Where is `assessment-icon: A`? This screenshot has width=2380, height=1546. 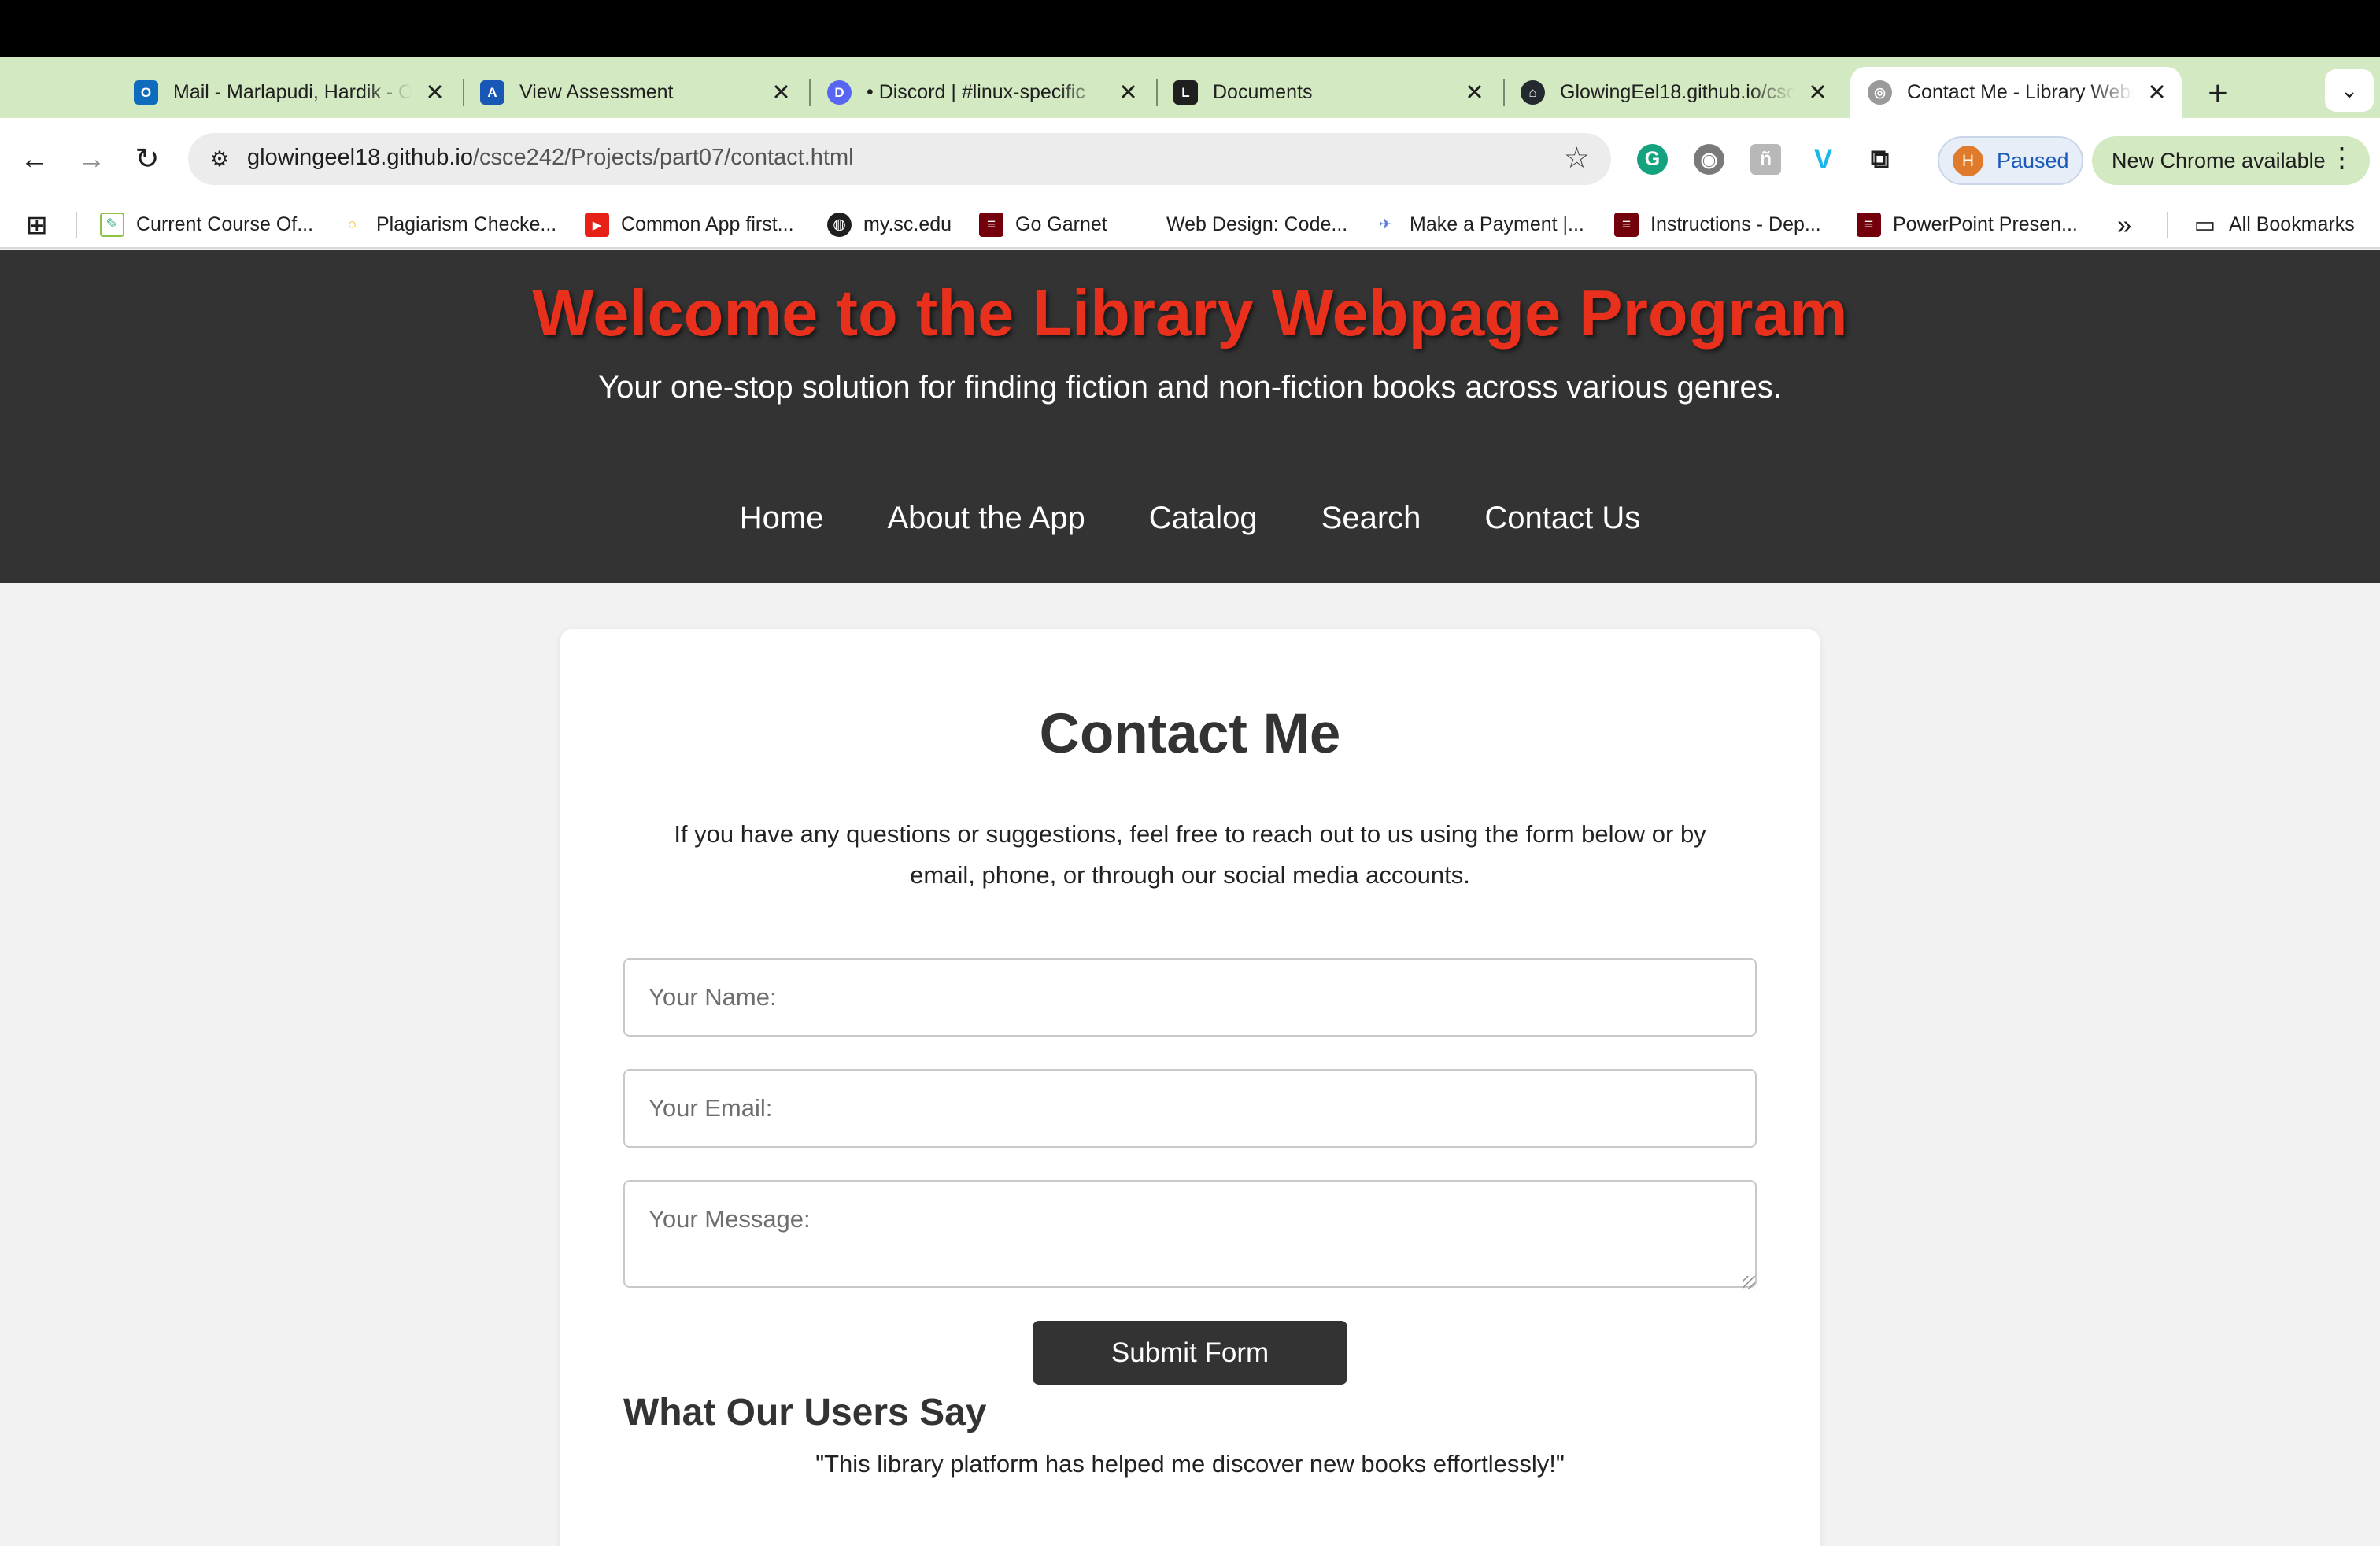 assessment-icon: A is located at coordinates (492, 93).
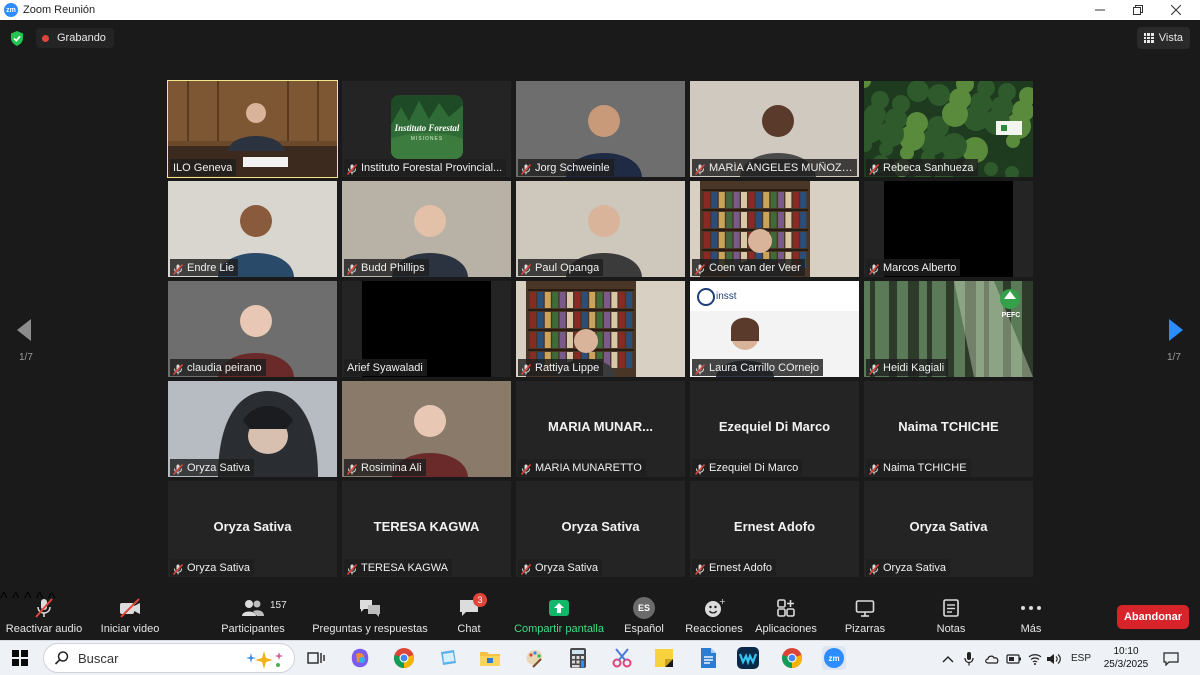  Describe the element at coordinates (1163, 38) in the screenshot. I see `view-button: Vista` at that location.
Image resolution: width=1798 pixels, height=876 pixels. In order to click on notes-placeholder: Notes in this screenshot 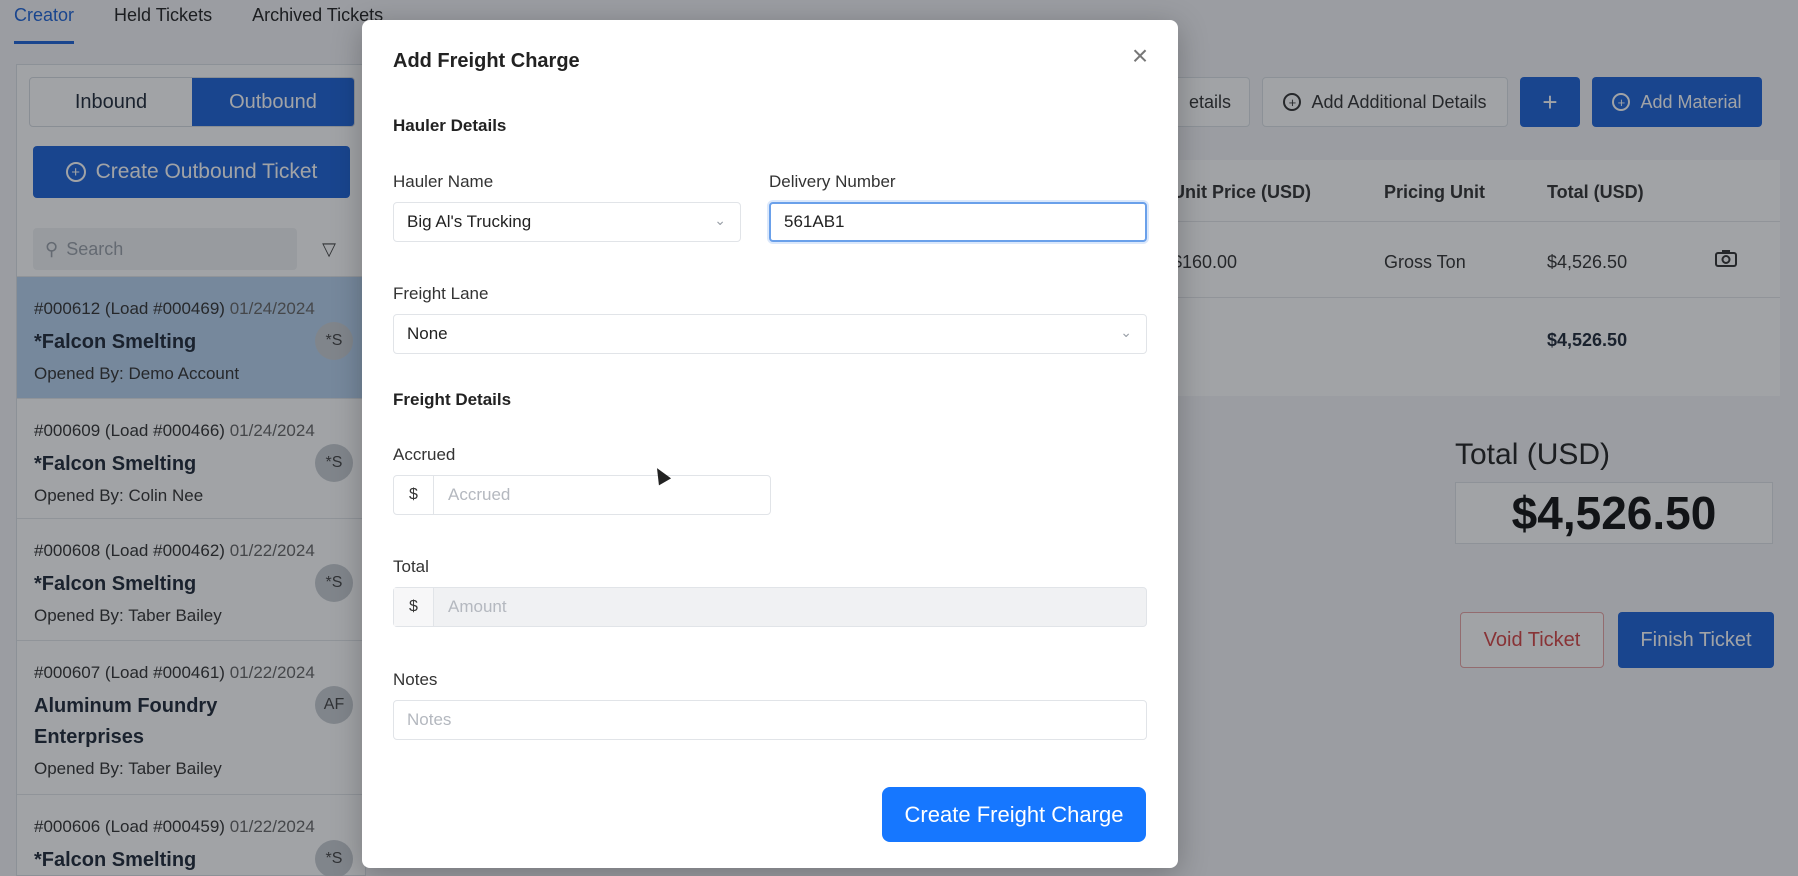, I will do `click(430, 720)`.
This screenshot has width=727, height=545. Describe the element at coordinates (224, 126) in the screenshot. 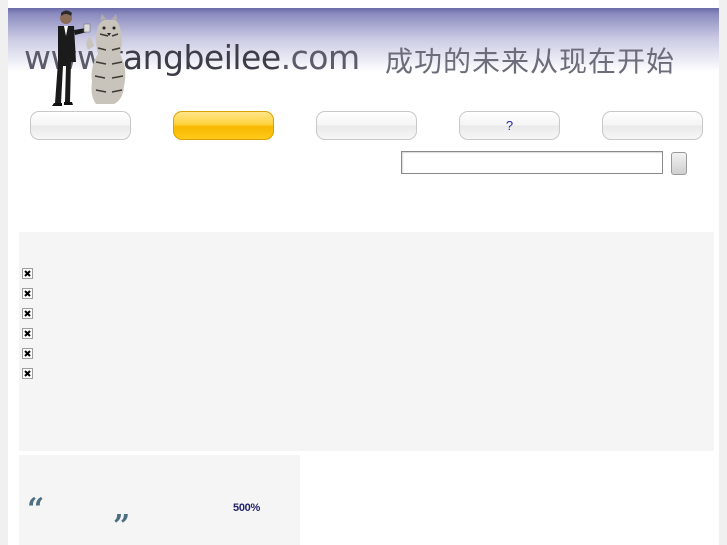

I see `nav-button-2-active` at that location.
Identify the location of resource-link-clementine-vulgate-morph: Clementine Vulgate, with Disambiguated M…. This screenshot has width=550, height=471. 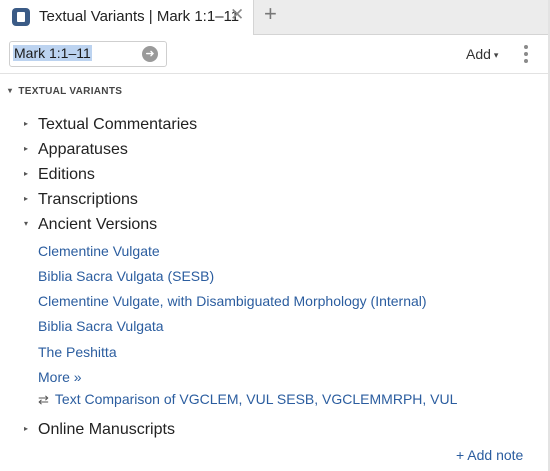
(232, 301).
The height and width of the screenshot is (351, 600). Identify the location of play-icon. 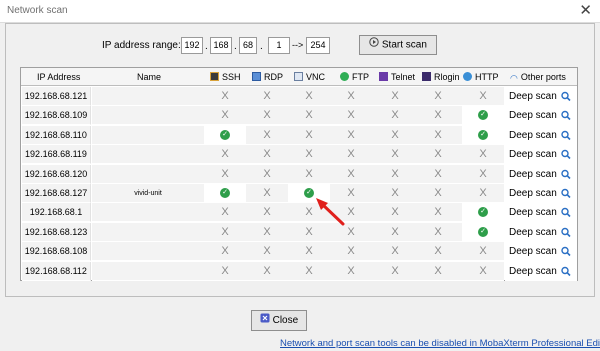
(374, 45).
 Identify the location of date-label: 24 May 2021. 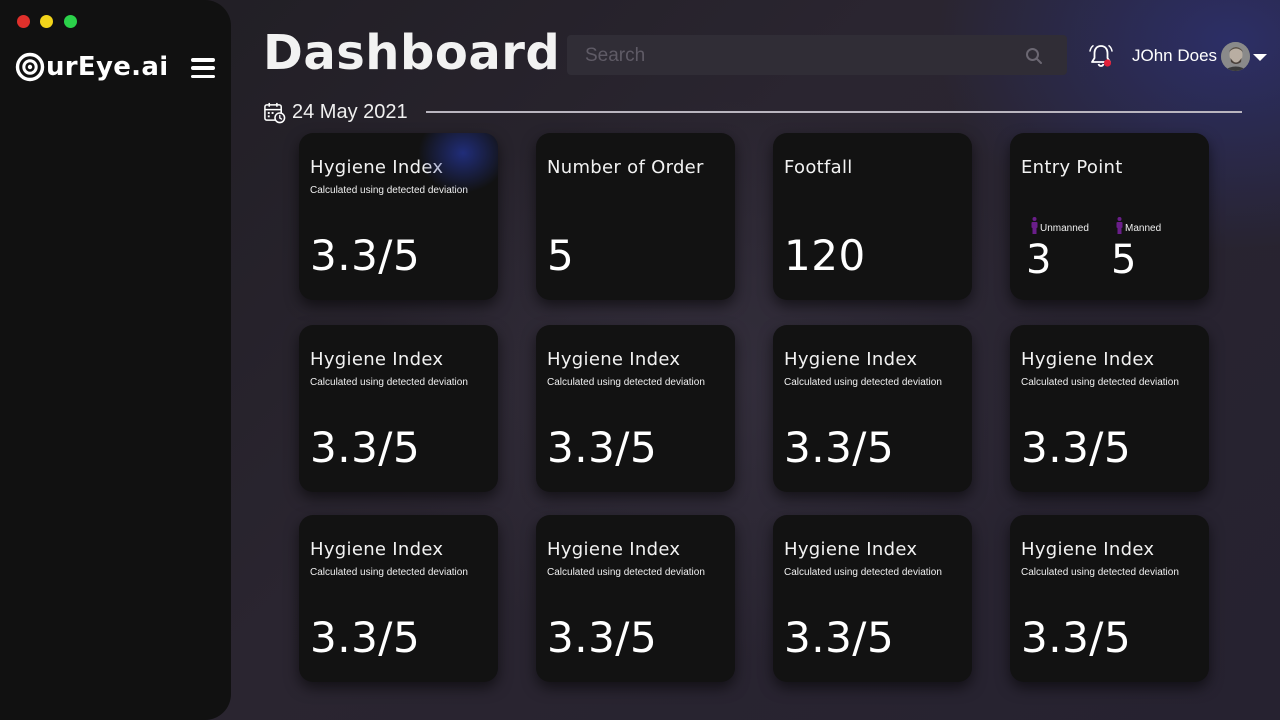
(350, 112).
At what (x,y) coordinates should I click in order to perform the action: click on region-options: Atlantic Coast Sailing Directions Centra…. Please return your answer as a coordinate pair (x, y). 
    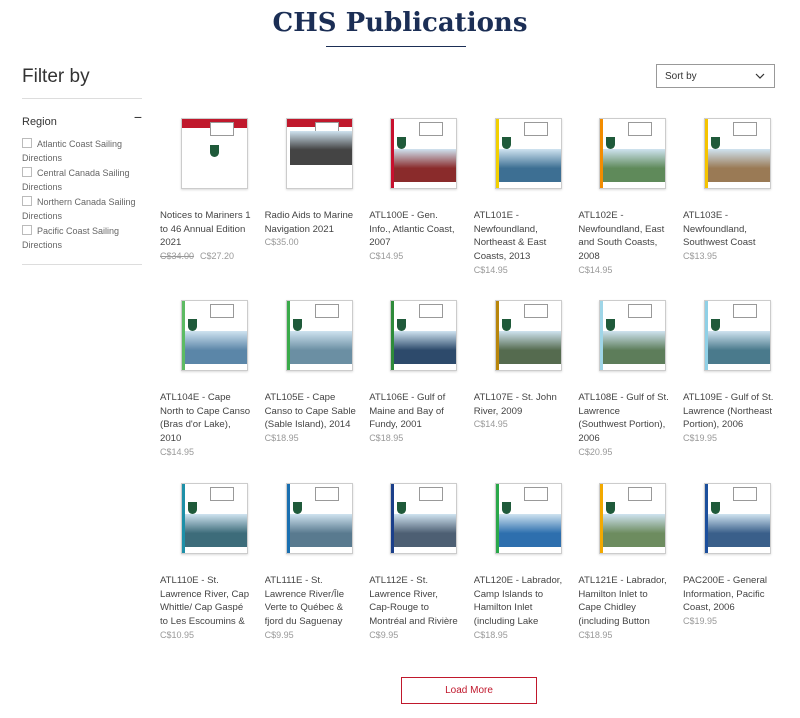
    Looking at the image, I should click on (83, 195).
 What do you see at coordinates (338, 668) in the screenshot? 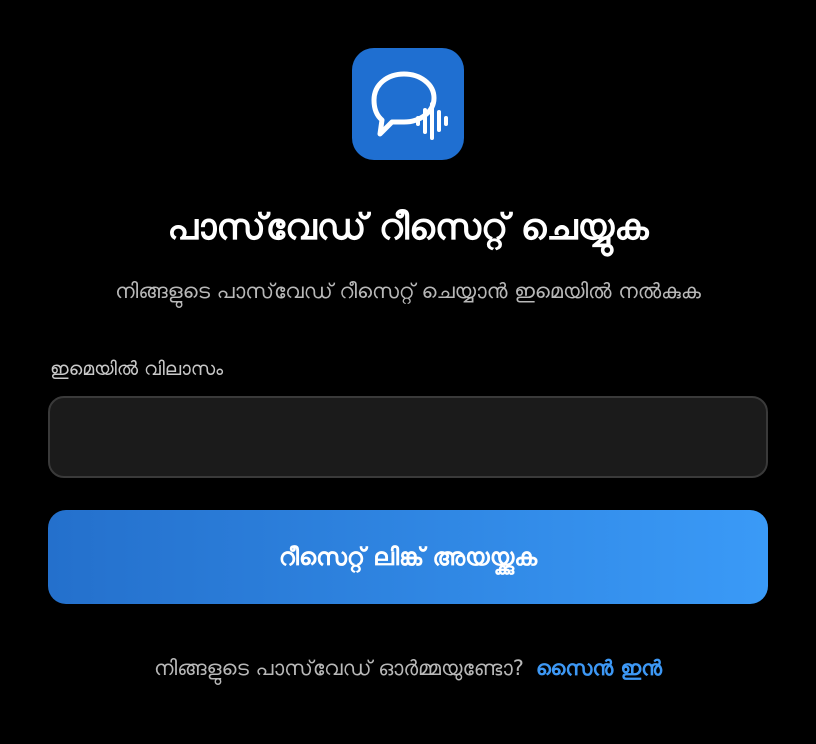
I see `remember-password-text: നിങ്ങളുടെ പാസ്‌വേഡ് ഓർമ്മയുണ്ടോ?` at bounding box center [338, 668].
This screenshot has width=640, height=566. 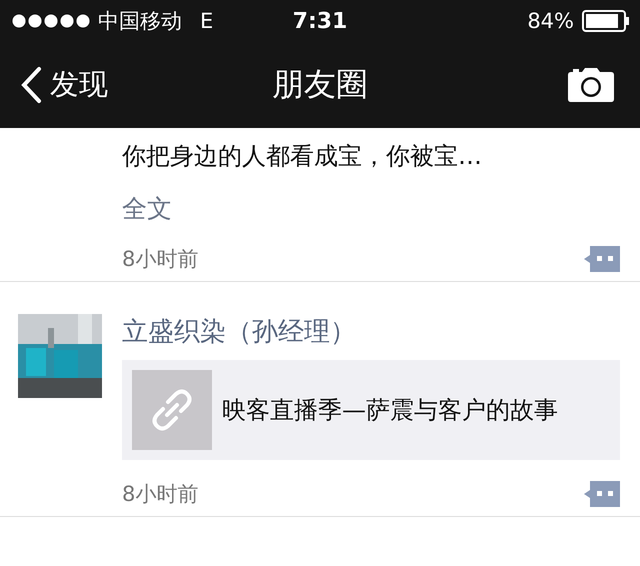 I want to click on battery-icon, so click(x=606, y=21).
◆ ◆ ◆
Request » Count the lines in the rows above that contain the word "should", matching case exactly. Give only the number.

Task output » 2